At first glance Major Jamshed spotted at least four sets of non-essential ears milling around the swimming pool, five if one counter the toddler with the nasty scratch. She was whimpering, a string of snot connecting her bleeding nose and mouth. Major Jamshed frowned and looked at his watch. It has taken him five minutes to drive across the club to the pool. This was taking too long already. He heard the screeching sound of the jeeps pulling up to the parking lot. Everyone was in position.
The Brigadier raised an eyebrow, but didn’t move except to wipe the puddle water from his eyes. “What’s happened?” He wore Lycra swimming trunks. Not the kind that looked like chuddis, they were longer than that naturally, reaching his mid-thigh, but still, he didn’t want the Major to see him so informally attired.
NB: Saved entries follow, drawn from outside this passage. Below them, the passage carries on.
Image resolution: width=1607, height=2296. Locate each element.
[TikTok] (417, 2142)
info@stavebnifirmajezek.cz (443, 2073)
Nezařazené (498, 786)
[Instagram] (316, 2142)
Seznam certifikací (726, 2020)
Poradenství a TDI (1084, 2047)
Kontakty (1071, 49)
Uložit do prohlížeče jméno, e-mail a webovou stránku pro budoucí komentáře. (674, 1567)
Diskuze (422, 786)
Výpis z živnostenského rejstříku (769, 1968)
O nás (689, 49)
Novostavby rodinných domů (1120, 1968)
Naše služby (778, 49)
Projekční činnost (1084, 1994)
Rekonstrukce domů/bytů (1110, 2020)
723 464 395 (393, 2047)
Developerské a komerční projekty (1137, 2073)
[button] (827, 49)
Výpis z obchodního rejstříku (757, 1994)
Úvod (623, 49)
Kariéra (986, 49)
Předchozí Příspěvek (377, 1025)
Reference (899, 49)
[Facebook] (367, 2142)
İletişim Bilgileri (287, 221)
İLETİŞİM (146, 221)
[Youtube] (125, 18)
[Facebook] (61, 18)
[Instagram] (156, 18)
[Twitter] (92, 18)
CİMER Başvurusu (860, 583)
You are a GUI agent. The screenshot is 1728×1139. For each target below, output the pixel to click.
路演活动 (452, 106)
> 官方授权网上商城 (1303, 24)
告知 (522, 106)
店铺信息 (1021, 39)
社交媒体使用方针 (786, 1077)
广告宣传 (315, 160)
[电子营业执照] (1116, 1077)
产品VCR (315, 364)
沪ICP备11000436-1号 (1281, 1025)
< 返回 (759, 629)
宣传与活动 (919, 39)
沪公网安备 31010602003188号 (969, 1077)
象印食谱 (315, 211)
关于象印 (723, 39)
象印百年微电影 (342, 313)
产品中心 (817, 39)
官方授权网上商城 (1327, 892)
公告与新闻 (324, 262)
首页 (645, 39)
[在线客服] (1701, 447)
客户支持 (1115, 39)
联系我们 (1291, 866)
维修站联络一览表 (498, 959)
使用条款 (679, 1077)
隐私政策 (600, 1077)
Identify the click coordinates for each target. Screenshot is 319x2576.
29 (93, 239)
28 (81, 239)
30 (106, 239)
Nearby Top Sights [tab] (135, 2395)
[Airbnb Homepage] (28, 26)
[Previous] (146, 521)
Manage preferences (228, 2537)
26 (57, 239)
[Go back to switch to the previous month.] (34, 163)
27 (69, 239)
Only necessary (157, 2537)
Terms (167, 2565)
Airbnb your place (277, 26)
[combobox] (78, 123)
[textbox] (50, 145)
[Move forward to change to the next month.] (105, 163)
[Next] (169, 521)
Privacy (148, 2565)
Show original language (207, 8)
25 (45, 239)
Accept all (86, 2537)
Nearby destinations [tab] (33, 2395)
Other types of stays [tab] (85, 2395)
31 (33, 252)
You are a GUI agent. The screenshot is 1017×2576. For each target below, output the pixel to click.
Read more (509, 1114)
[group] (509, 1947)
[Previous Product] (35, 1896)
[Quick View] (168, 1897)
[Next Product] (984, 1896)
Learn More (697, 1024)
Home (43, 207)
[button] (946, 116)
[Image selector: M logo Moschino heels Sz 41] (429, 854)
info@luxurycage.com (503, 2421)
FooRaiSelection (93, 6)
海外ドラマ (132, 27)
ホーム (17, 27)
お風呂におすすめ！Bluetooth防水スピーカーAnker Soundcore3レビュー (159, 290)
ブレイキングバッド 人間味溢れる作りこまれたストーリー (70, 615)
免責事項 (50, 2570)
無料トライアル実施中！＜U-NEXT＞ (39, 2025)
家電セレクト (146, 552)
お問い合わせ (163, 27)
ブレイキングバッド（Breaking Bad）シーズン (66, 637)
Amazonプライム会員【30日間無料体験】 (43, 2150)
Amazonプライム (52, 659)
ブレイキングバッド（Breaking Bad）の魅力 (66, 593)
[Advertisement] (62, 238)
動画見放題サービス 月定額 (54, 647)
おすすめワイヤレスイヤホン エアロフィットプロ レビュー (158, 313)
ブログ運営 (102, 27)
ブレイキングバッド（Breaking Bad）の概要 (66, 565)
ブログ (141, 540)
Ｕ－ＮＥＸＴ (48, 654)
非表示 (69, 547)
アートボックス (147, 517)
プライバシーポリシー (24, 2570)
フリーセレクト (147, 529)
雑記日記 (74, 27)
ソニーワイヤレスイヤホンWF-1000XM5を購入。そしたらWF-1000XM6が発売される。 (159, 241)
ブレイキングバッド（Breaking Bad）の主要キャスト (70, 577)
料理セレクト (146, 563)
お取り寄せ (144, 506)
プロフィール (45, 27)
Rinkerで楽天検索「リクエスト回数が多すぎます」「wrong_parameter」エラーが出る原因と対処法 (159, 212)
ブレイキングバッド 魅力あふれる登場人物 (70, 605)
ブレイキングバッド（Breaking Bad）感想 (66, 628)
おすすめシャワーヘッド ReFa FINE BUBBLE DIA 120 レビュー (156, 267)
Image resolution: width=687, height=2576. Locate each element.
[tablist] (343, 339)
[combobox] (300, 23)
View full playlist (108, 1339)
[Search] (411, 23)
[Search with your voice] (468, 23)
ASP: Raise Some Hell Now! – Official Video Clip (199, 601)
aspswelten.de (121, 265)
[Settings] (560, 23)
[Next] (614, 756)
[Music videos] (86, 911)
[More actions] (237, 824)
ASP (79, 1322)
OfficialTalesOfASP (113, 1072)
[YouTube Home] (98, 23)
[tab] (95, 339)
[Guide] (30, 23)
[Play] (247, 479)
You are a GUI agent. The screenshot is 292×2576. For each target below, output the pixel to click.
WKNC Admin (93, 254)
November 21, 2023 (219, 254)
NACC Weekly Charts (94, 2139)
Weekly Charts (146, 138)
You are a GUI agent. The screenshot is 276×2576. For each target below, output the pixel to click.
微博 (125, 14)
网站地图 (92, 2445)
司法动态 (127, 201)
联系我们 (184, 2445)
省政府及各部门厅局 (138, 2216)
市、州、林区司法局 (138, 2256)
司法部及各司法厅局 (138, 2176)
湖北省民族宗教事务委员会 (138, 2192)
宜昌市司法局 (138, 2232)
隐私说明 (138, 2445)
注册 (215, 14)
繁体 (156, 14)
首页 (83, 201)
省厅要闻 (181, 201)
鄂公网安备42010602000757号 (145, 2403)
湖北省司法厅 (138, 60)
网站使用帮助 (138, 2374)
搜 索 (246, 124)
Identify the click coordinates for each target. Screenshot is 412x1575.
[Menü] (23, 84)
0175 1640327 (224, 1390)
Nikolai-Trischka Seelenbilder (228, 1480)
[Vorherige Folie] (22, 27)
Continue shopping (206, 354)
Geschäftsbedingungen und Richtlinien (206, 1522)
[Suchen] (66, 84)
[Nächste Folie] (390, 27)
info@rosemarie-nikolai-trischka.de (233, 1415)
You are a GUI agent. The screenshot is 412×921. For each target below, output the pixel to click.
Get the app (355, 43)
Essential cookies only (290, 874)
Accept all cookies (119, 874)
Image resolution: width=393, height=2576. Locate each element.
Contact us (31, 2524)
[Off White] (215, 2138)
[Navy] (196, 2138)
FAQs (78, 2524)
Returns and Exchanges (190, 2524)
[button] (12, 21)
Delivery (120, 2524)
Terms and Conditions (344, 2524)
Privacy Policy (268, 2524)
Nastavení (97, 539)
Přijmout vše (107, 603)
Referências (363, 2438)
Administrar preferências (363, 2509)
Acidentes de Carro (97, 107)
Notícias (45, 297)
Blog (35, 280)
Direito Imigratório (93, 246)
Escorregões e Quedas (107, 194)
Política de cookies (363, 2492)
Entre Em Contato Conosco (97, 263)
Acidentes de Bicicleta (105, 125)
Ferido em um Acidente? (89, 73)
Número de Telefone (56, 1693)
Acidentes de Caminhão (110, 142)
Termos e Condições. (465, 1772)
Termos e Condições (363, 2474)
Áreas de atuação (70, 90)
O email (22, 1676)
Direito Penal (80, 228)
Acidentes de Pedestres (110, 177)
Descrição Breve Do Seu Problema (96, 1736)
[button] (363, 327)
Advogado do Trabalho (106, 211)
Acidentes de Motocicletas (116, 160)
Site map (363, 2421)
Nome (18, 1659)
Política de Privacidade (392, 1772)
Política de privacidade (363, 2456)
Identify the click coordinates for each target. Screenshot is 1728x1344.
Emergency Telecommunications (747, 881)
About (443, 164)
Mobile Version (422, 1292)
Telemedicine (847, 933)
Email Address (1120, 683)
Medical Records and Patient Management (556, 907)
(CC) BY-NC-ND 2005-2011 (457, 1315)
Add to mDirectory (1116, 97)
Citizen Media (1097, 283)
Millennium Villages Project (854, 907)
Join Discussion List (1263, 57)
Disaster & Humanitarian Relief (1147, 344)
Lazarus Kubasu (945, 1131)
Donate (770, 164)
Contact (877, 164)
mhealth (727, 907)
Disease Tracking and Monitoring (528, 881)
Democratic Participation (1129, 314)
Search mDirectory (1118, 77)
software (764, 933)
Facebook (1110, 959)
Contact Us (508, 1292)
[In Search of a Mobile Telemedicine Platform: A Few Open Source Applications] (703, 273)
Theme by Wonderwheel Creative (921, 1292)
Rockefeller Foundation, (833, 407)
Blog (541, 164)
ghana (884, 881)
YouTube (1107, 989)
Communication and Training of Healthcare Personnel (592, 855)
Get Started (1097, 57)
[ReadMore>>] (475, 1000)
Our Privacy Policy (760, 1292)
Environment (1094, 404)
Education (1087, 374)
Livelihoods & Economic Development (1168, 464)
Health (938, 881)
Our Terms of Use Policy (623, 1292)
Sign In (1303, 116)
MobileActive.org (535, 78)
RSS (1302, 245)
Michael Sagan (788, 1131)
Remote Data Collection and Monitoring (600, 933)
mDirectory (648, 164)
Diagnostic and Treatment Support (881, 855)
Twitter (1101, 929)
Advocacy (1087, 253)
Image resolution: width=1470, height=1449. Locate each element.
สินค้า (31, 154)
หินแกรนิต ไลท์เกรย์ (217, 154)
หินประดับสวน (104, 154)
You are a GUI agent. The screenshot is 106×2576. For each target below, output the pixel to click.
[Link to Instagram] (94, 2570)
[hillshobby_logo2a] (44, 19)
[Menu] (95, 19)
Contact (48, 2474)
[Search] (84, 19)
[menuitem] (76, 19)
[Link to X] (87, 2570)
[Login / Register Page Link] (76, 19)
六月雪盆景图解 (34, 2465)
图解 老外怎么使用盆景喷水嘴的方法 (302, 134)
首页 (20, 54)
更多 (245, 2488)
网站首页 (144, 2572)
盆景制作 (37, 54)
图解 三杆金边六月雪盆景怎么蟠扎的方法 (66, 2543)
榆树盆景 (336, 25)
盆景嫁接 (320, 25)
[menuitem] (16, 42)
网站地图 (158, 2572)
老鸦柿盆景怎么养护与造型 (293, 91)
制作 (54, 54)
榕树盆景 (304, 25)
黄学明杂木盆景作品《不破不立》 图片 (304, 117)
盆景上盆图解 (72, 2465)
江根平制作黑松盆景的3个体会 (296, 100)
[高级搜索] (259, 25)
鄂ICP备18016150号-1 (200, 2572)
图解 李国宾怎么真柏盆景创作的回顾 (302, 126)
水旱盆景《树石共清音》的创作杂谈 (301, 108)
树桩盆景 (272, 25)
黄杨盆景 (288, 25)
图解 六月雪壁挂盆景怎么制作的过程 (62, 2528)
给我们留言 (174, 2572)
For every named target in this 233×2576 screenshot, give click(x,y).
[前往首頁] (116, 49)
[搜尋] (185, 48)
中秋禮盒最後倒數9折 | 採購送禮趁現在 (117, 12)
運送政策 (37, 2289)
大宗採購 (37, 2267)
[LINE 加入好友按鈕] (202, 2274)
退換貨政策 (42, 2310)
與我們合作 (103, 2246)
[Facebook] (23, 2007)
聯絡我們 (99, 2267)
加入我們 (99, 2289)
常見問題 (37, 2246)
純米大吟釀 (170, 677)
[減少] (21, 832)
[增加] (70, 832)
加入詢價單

“I’ve got your uniform in the car Brigadier Sir, it’s urgent that we leave immediately.” Major Jamshed’s eyes darted back and forth; there were too many people to risk saying anything. He held his breath.
Democracy is a quick read; the short story is part of Penguin India’s ‘e-Saturday’ series, where a new work of fiction is released online every week, formulated to allow readers to dip in and out of the works of new authors. But the beauty of the work lies in its brevity – the prose is crisp, the satire biting (Azad meets his mistress, a television host, when she interviews him about “the military’s role in preserving history”) and the characters so briefly but wonderfully fleshed out, that you’re left wishing this coup could be stretched out just a little longer.
Democracy, out tomorrow. pic.twitter.com/jVA1oPK2bO
— fatima bhutto (@fbhutto) February 13, 2015
The title of her book caused some confusion on social media. Asking where they could get democracy in Pakistan, it was not completely clear whether people were referring to Bhutto’s book or the form of government.